Lack of available applicants (25 per cent) was cited as the top reason New Zealand employers are having difficulty filling roles, followed by lack of experience (22 per cent ) and lack of hard skills (21 per cent ).
This is creating a barrier to jobs growth with recent research from the ManpowerGroup Employment Outlook Survey (MEOS) revealing that New Zealand employers are reporting the weakest hiring intentions in more than eight years for the third quarter of 2018.
This impediment to jobs growth can be seen in New Zealand’s Mining & Construction sector, where employers also reported the weakest employment forecast for this sector in more than eight years.
It is no surprise then, according to the Talent Shortage Survey results, that New Zealand employers said Skilled Trades is the most difficult role to currently fill, followed by Sales Representatives and Engineers.
In addition to training and up-skilling of current staff as well as exploring alternative forms of work (contract, freelance, or part-time), 64 per cent of New Zealand employers cited recruiting from outside traditional talent pools as a top strategy currently being used to overcome this ongoing shortage of skills.

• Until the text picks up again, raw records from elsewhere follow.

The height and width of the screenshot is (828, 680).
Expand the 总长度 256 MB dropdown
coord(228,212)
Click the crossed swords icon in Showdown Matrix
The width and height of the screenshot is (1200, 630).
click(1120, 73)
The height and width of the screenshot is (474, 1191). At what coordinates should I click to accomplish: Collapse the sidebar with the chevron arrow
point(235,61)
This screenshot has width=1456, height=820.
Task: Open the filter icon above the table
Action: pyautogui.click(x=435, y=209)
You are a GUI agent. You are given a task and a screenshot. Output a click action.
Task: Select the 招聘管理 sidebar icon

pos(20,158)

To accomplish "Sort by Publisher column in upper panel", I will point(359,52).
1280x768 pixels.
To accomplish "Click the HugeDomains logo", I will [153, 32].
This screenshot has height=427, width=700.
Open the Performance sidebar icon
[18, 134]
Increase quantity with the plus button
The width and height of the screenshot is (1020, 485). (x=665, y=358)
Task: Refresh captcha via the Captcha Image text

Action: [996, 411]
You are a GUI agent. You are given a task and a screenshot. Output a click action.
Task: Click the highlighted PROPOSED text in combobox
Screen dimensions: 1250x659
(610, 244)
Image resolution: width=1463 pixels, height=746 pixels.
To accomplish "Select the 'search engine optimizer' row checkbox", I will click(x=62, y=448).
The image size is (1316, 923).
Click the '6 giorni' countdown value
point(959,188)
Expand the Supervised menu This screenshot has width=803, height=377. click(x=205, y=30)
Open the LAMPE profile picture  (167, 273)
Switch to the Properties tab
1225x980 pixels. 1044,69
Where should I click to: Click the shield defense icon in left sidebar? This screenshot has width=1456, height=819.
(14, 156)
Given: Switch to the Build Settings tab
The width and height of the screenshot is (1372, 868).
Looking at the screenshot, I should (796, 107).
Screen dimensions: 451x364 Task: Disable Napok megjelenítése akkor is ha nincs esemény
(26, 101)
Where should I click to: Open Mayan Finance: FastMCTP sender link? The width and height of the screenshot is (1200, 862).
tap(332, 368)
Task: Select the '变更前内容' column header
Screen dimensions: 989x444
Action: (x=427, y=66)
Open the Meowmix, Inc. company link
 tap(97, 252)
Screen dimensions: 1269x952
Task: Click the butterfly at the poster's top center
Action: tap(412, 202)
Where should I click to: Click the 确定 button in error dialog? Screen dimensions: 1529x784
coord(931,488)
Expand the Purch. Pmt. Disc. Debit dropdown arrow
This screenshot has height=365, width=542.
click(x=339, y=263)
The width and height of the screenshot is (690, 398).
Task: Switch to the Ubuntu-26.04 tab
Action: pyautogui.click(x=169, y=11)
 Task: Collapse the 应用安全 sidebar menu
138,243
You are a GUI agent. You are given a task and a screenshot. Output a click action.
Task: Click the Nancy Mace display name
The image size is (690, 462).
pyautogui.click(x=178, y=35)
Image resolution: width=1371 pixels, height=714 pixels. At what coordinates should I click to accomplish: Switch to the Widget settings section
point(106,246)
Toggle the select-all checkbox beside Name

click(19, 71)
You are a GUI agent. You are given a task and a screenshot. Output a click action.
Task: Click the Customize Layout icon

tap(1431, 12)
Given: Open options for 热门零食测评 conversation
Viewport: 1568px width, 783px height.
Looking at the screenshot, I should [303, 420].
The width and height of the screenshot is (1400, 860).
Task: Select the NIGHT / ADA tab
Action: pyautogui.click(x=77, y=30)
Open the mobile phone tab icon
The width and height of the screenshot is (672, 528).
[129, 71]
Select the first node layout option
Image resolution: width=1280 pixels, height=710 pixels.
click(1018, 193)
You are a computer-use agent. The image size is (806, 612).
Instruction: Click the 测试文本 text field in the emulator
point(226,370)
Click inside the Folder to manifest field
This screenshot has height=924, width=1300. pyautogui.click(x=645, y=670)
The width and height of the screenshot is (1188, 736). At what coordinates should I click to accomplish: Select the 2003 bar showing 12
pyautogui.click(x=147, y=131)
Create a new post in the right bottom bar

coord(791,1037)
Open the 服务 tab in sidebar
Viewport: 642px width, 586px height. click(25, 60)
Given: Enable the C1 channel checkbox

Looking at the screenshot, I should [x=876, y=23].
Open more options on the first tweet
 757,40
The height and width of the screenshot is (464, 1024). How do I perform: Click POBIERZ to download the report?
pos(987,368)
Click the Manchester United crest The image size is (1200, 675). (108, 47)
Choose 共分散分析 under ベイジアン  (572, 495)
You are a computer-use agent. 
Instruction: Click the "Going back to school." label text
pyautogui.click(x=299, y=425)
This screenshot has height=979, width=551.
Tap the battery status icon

This follows the recent announcement of the ‘KiwiBuild Visa’, a new Skills Shortage List created to help fix a 30,000 worker gap in the New Zealand construction industry by making it easier for employers to hire overseas workers, including plumbers, electricians, engineers, builders and project managers.
ManpowerGroup New Zealand general manager Paul Robinson believes this combination of research solidifies the intensity of New Zealand’s current talent shortage and says now is the time for employers to take new approaches to building and retaining talent.
“Nearly half of New Zealand employers are reporting they can’t find the skills they need to fill vacant roles,” says Mr Robinson.
“And with more than half saying they are now recruiting outside of traditional talent pools to find in-demand skills, it is clear that New Zealand organisations are doubting their ability to find and acquire the right talent within the New Zealand market,” says Mr Robinson.
“This is most apparent in New Zealand’s construction industry, where immigration changes are in motion to provide employers with an easier, streamlined process to hire overseas talent and begin filling a 30,000 worker gap.”
“This means it is time for a new approach to attracting, recruiting and retaining talent in response to this widening skills gap,” added Mr Robinson.
“Organisation’s will need to buy skills where necessary, borrow from external sources and help people with adjacent skills bridge from one role to another.”
“New Zealand employers need to become builders of talent in order to create the jobs and skills of the future.”